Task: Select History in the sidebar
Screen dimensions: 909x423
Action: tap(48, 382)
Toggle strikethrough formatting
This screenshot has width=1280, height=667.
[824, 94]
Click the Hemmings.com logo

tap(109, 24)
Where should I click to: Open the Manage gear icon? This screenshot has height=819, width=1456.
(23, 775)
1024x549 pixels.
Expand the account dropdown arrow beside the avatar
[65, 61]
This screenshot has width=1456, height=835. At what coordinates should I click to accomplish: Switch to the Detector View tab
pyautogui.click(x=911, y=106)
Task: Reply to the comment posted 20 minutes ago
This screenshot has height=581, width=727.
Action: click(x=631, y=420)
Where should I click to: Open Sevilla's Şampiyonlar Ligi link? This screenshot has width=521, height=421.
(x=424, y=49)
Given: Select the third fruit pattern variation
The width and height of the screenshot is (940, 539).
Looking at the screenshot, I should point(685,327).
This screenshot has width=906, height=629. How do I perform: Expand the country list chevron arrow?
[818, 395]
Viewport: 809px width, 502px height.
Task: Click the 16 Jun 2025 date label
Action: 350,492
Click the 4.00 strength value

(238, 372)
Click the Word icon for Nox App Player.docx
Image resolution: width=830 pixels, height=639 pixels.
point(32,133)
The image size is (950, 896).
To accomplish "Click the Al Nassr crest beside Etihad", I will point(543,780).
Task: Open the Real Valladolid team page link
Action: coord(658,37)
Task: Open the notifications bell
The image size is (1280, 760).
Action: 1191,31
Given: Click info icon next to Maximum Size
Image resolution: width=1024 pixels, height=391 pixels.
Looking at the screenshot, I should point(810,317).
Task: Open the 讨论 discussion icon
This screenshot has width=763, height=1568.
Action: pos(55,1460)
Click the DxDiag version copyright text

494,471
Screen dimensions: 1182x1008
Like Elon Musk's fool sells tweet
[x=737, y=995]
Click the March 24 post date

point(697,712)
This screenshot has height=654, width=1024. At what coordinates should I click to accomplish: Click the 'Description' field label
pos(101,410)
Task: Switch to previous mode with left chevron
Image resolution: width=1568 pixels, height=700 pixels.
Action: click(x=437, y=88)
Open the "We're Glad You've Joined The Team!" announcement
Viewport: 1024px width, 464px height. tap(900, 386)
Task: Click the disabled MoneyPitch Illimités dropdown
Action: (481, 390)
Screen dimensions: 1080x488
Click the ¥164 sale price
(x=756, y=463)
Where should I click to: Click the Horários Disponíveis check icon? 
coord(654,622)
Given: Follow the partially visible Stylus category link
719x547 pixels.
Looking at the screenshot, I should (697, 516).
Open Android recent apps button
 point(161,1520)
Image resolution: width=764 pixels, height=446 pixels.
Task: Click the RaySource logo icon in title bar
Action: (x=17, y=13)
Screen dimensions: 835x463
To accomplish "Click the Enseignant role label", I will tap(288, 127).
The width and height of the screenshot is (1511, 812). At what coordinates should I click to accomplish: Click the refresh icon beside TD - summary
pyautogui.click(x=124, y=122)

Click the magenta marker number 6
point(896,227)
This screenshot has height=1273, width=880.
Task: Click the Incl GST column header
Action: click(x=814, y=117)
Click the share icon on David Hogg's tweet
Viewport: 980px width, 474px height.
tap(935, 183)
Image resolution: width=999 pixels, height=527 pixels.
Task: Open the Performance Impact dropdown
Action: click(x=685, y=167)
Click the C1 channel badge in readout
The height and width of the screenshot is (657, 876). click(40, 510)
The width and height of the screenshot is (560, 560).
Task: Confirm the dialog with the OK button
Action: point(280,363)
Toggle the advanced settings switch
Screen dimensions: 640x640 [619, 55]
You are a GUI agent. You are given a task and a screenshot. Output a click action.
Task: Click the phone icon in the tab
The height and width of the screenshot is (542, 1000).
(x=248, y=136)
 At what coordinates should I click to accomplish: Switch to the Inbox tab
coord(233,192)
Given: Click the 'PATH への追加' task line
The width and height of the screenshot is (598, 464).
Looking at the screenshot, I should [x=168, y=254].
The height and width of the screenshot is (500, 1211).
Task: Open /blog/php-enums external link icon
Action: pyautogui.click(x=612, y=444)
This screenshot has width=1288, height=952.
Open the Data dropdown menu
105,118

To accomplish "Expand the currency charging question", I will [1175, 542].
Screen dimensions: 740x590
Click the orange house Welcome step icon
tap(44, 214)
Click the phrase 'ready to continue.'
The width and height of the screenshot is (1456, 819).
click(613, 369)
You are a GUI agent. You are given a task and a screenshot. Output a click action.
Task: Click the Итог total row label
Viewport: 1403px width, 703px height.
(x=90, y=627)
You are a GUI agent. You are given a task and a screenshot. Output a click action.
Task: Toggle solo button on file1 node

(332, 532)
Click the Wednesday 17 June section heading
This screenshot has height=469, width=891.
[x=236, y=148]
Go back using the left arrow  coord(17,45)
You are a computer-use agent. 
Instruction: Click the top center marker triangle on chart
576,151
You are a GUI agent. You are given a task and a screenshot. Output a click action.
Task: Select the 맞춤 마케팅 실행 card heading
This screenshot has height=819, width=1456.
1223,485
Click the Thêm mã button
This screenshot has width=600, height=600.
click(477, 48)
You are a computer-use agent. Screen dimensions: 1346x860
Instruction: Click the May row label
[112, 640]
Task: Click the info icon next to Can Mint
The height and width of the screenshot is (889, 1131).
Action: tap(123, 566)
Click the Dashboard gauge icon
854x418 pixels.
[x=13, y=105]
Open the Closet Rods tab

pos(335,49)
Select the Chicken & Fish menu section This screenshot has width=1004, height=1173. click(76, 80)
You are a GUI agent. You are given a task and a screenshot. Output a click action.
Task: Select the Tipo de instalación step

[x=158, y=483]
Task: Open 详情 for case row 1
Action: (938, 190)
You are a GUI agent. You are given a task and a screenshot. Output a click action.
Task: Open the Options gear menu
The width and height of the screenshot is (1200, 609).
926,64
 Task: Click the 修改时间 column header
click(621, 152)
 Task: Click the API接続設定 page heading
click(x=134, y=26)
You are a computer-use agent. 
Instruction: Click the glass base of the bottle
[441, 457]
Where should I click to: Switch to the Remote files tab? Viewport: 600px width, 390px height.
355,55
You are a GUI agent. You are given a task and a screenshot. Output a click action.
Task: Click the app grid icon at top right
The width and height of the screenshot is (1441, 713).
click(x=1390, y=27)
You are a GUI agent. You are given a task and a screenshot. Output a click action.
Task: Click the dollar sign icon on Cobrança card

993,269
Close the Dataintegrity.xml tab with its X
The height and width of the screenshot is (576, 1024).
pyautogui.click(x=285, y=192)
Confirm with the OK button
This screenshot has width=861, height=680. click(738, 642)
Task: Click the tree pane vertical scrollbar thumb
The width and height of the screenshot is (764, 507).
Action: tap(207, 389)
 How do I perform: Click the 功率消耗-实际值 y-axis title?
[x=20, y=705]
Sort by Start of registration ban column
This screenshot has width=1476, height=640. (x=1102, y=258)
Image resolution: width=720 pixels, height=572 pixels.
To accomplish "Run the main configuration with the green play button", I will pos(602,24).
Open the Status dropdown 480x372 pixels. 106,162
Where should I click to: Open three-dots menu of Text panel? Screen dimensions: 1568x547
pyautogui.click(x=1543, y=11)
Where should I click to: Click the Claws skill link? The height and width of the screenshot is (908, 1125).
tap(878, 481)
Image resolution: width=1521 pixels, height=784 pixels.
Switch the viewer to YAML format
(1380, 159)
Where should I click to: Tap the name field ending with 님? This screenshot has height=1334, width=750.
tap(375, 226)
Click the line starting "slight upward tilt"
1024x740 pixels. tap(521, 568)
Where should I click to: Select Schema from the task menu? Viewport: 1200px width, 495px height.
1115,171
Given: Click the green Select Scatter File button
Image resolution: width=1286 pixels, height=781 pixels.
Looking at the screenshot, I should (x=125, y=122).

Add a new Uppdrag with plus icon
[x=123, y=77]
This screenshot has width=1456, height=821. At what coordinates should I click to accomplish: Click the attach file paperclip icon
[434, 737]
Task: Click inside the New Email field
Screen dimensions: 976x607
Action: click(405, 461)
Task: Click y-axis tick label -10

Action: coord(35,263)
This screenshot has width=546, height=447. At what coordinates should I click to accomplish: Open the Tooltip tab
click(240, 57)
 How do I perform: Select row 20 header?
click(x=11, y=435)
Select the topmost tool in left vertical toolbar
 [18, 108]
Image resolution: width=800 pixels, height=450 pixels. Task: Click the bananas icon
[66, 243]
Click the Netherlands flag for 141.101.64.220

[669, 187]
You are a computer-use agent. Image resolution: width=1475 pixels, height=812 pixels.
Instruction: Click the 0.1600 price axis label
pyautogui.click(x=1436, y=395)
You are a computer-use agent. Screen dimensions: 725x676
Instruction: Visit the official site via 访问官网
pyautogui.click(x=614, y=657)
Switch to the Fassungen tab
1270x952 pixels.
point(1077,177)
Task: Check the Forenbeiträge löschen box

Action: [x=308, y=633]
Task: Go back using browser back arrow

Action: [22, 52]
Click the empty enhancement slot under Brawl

----------

About this task:
Reply with a number alone, the number of lines of the records that hold the word "info".

Answer section:
2